- **INFORMATION**
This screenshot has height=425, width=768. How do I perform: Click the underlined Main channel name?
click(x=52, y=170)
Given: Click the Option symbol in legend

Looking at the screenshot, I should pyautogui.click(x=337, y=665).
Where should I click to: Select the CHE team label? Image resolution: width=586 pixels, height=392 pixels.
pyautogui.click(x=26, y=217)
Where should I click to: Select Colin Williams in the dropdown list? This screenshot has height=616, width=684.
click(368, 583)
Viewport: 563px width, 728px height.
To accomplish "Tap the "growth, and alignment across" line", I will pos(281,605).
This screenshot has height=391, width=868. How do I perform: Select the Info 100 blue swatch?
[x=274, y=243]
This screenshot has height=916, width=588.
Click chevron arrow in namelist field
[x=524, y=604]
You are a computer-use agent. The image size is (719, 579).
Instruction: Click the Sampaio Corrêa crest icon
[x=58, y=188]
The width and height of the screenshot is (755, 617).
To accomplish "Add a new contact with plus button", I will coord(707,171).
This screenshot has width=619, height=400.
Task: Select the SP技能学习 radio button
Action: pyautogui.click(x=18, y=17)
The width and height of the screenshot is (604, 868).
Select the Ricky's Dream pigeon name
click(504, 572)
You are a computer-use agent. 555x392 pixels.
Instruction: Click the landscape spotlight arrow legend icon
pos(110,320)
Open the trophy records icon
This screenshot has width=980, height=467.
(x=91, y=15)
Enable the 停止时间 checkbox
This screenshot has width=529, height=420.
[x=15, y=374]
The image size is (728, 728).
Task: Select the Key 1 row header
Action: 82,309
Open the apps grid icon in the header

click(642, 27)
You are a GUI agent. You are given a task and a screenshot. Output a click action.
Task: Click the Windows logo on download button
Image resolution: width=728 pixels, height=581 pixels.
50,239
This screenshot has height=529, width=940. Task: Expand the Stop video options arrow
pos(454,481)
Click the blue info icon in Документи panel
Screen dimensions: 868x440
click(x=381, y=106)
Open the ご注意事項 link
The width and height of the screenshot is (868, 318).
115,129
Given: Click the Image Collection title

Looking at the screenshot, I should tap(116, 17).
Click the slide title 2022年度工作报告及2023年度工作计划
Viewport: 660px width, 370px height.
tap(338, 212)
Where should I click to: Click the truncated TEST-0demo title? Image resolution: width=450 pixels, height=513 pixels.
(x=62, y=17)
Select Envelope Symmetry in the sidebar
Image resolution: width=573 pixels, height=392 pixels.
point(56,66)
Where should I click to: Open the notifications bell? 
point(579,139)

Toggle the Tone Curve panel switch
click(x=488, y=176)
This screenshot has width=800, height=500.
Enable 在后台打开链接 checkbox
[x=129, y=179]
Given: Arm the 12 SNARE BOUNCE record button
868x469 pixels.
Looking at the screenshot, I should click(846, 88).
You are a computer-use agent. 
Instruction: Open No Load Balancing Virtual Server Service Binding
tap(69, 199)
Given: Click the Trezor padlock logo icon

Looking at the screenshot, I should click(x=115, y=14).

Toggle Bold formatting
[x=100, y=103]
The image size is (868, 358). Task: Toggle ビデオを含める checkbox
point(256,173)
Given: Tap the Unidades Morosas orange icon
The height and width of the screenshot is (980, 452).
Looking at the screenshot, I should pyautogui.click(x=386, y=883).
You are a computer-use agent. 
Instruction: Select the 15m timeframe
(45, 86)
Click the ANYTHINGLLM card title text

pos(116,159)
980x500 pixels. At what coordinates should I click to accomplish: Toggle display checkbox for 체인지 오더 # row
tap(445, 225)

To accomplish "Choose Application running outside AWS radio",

- **WHAT IS NEEDED**
Would you transcribe the whole listing, keeping every character the same?

- **OUTPUT OF THE EXERCISE**
This screenshot has height=425, width=768. How do I perform: Click the underlined Main channel name?
click(x=52, y=170)
Given: Click the Option symbol in legend

Looking at the screenshot, I should pyautogui.click(x=337, y=665).
Where should I click to: Select the CHE team label? Image resolution: width=586 pixels, height=392 pixels.
pyautogui.click(x=26, y=217)
Where should I click to: Select Colin Williams in the dropdown list? This screenshot has height=616, width=684.
click(368, 583)
Viewport: 563px width, 728px height.
To accomplish "Tap the "growth, and alignment across" line", I will pos(281,605).
This screenshot has height=391, width=868. How do I perform: Select the Info 100 blue swatch?
[x=274, y=243]
This screenshot has height=916, width=588.
Click chevron arrow in namelist field
[x=524, y=604]
You are a computer-use agent. The image size is (719, 579).
Instruction: Click the Sampaio Corrêa crest icon
[x=58, y=188]
The width and height of the screenshot is (755, 617).
To accomplish "Add a new contact with plus button", I will coord(707,171).
This screenshot has width=619, height=400.
Task: Select the SP技能学习 radio button
Action: pyautogui.click(x=18, y=17)
The width and height of the screenshot is (604, 868).
Select the Ricky's Dream pigeon name
click(504, 572)
You are a computer-use agent. 555x392 pixels.
Instruction: Click the landscape spotlight arrow legend icon
pos(110,320)
Open the trophy records icon
This screenshot has width=980, height=467.
(x=91, y=15)
Enable the 停止时间 checkbox
This screenshot has width=529, height=420.
[x=15, y=374]
The image size is (728, 728).
Task: Select the Key 1 row header
Action: 82,309
Open the apps grid icon in the header

click(642, 27)
You are a GUI agent. You are given a task and a screenshot. Output a click action.
Task: Click the Windows logo on download button
Image resolution: width=728 pixels, height=581 pixels.
50,239
This screenshot has height=529, width=940. Task: Expand the Stop video options arrow
pos(454,481)
Click the blue info icon in Документи panel
Screen dimensions: 868x440
click(x=381, y=106)
Open the ご注意事項 link
The width and height of the screenshot is (868, 318).
115,129
Given: Click the Image Collection title

Looking at the screenshot, I should tap(116, 17).
Click the slide title 2022年度工作报告及2023年度工作计划
Viewport: 660px width, 370px height.
tap(338, 212)
Where should I click to: Click the truncated TEST-0demo title? Image resolution: width=450 pixels, height=513 pixels.
(x=62, y=17)
Select Envelope Symmetry in the sidebar
Image resolution: width=573 pixels, height=392 pixels.
point(56,66)
Where should I click to: Open the notifications bell? 
point(579,139)

Toggle the Tone Curve panel switch
click(x=488, y=176)
This screenshot has width=800, height=500.
Enable 在后台打开链接 checkbox
[x=129, y=179]
Given: Arm the 12 SNARE BOUNCE record button
868x469 pixels.
Looking at the screenshot, I should click(846, 88).
You are a computer-use agent. 
Instruction: Open No Load Balancing Virtual Server Service Binding
tap(69, 199)
Given: Click the Trezor padlock logo icon

Looking at the screenshot, I should click(x=115, y=14).

Toggle Bold formatting
[x=100, y=103]
The image size is (868, 358). Task: Toggle ビデオを含める checkbox
point(256,173)
Given: Tap the Unidades Morosas orange icon
The height and width of the screenshot is (980, 452).
Looking at the screenshot, I should pyautogui.click(x=386, y=883).
You are a computer-use agent. 
Instruction: Select the 15m timeframe
(45, 86)
Click the ANYTHINGLLM card title text

pos(116,159)
980x500 pixels. At what coordinates should I click to accomplish: Toggle display checkbox for 체인지 오더 # row
tap(445, 225)

To accomplish "Choose Application running outside AWS radio",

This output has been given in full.